Starting at the line that contains "Image resolution: width=1010", retype each line to the end of the listing below. Include both ends, but not the pictures.
*** MATERIALS PROVIDED ***
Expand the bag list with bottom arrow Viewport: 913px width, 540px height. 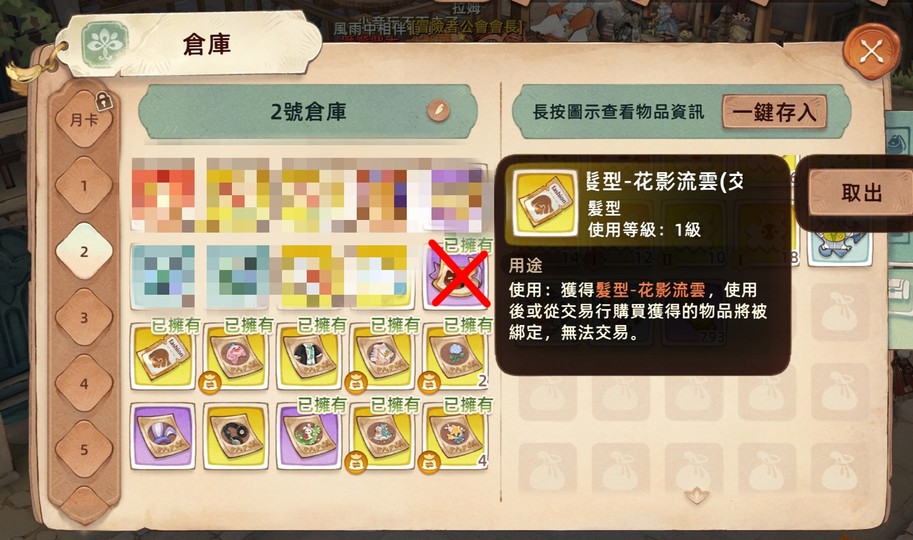click(x=696, y=496)
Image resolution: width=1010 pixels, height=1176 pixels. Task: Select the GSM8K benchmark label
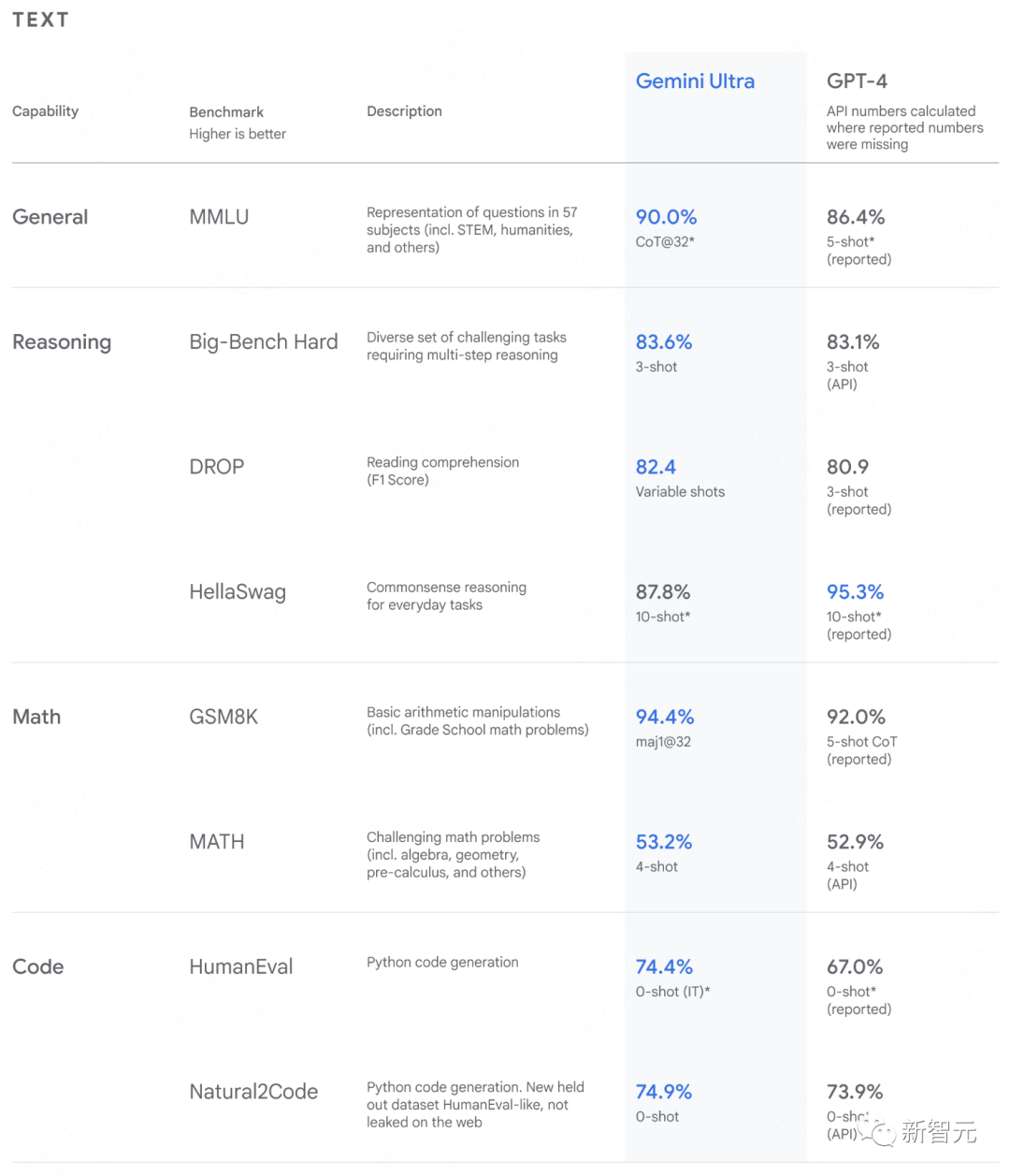tap(224, 718)
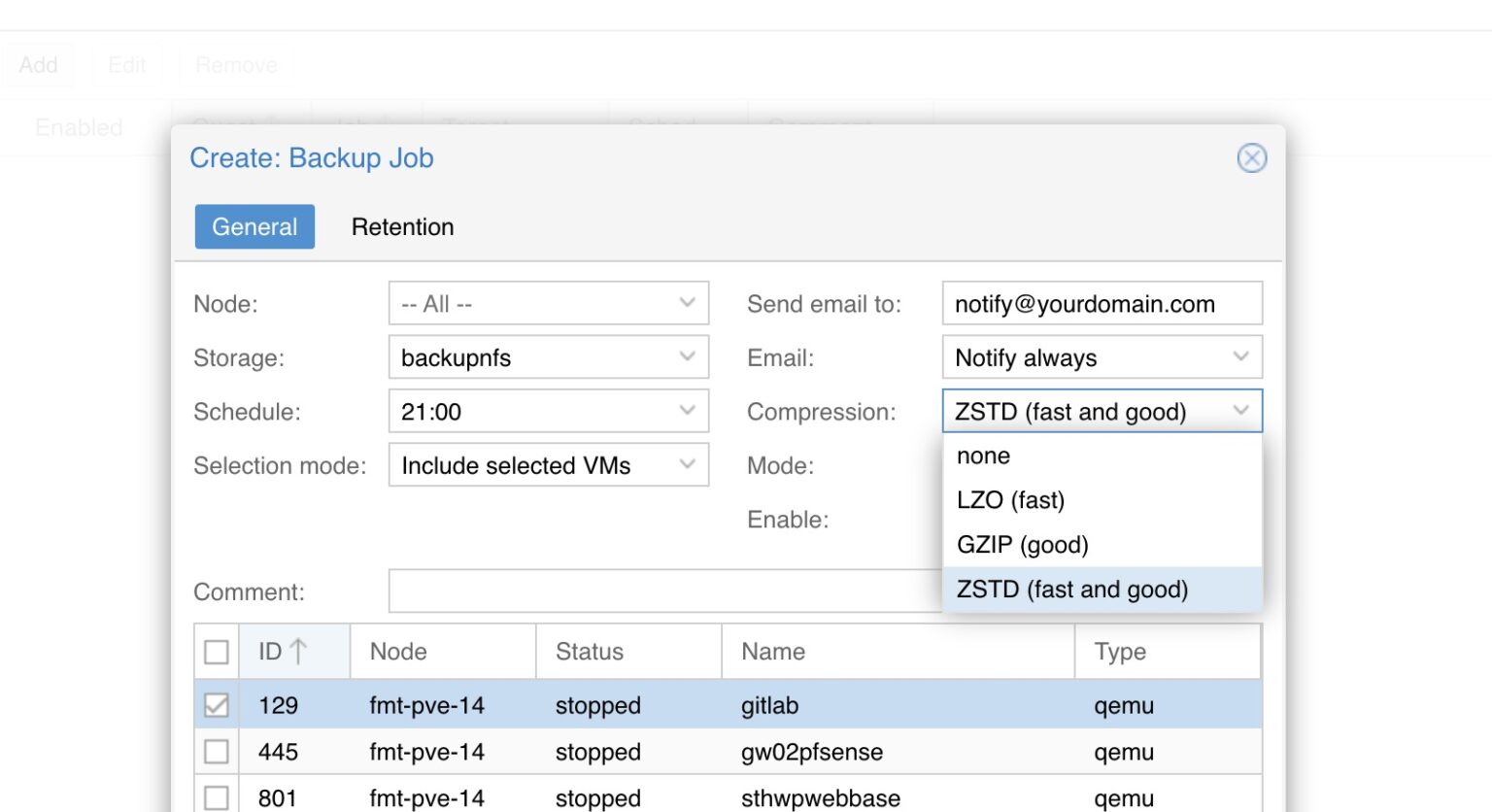The image size is (1492, 812).
Task: Enable backup for VM 445 gw02pfsense
Action: click(x=216, y=751)
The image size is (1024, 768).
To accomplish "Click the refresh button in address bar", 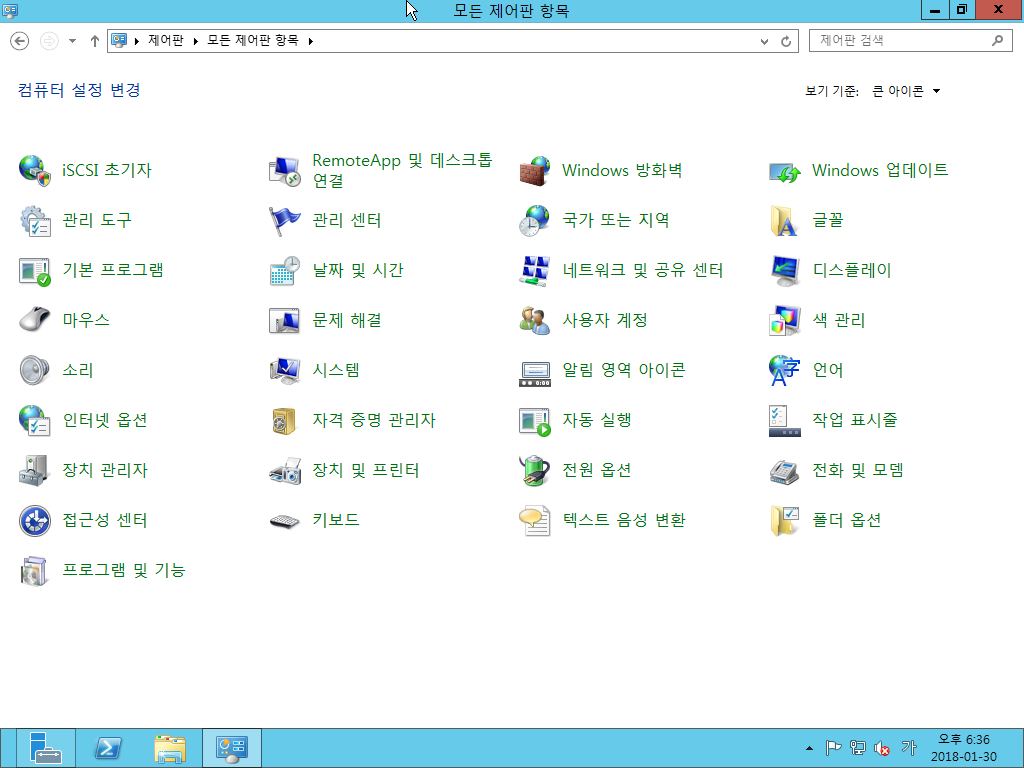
*** End of MATERIALS PROVIDED ***
## RESPONSE TO THE TASK
Image resolution: width=1010 pixels, height=1176 pixels. Task: Select the GSM8K benchmark label
tap(224, 718)
The image size is (1492, 812).
Task: Enable backup for VM 445 gw02pfsense
Action: click(x=216, y=751)
The image size is (1024, 768).
To accomplish "Click the refresh button in address bar", 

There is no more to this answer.